Actually AMPARVARDI didn'y post the real problem. The real problem is this : There are $ n $ points in the page such that no three of them are collinear. Prove that number of triangles that vertices of them are chosen from these points and their area is $ 1 $ , is not greater than $ \frac{2}3(n^{2}-n) $ .

the way i see it, four triangles with area 1 can share at most an edge, so if we multiply the number of edges by 4 we will identify a 1-triangle as a unique triplet of edges, not sharing any of its edges with others. So we switch the initial graph with a multigraph having 4 edges where there was one before. The number of edges cannot exceed 2N(N-1) now. At this point we count triangles. For each triangle we count we discard three edges. Thus the number of triangles cannot exceed 2N(N-1)/3.

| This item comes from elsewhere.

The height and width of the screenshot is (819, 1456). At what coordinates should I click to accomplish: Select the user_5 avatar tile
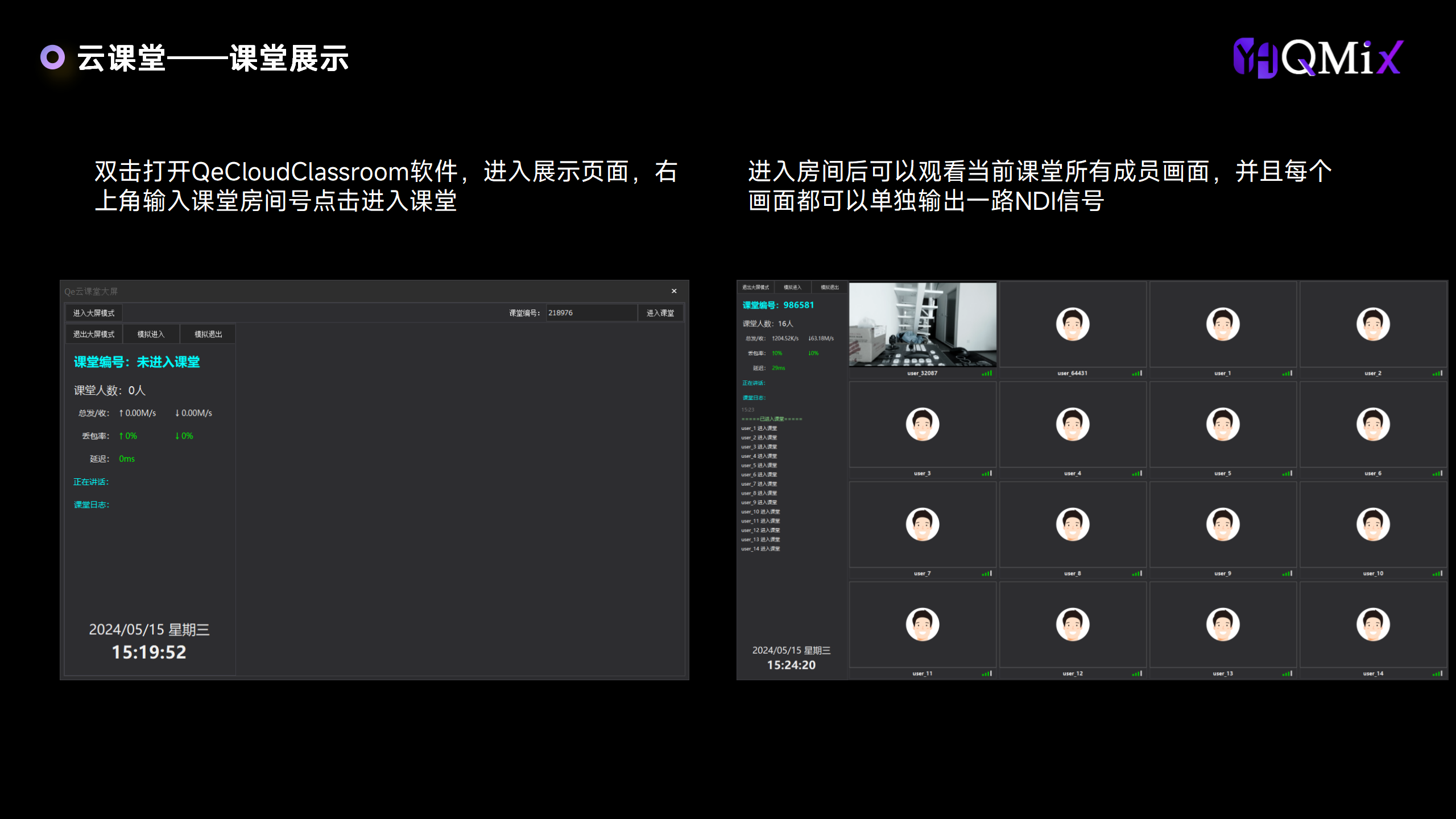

Consider any pair of points A and B. The loci of points C such that the area of ABC is 1 are two lines of a certain distance from AB. There are at most two points on each line, hence there are at most 4 such triangle for each pair of points. In total, there are at most 4C(n,2) triangles, but each triangle is counted three times, hence there are at most 4C(n,2)/3 triangles.

Johan Gunardi wrote: Consider any pair of points A and B. The loci of points C such that the area of ABC is 1 are two lines of a certain distance from AB. There are at most two points on each line, hence there are at most 4 such triangle for each pair of points. In total, there are at most 4C(n,2) triangles, but each triangle is counted three times, hence there are at most 4C(n,2)/3 triangles. Agreed! =D Finally I can see your post =)

Just wondering, does equality hold here and how? Thanks!

Goutham wrote: Doesn't it suffice to prove that nC3 <= \frac{2}{3}(n^2-n) Well, my latex doesn't seem to be working!!! You need to put american dollar sign before and after. ${ n \choose 3} \leq \frac{2}{3}(n^2-n) $

When does equality hold? Doesn't this look like a weak inequality?

Let $A,B$ be $2$ point's with distance $d$. Assume $2$ lines with distance $\frac{2}{d}$ from $AB$. Note that all triangles which one of their points lies on this $2$ lines and other points are $A,B$ have area $1$. Because of condition "no three of them are collinear" we have at most 4 points possible so we can at most have 4 triangles for $A,B$ but Note that for each triangle we count it 3 times, so the answer is : $\frac{4}{3}{ n \choose 2} = \frac{2}{3}n^2 - n$.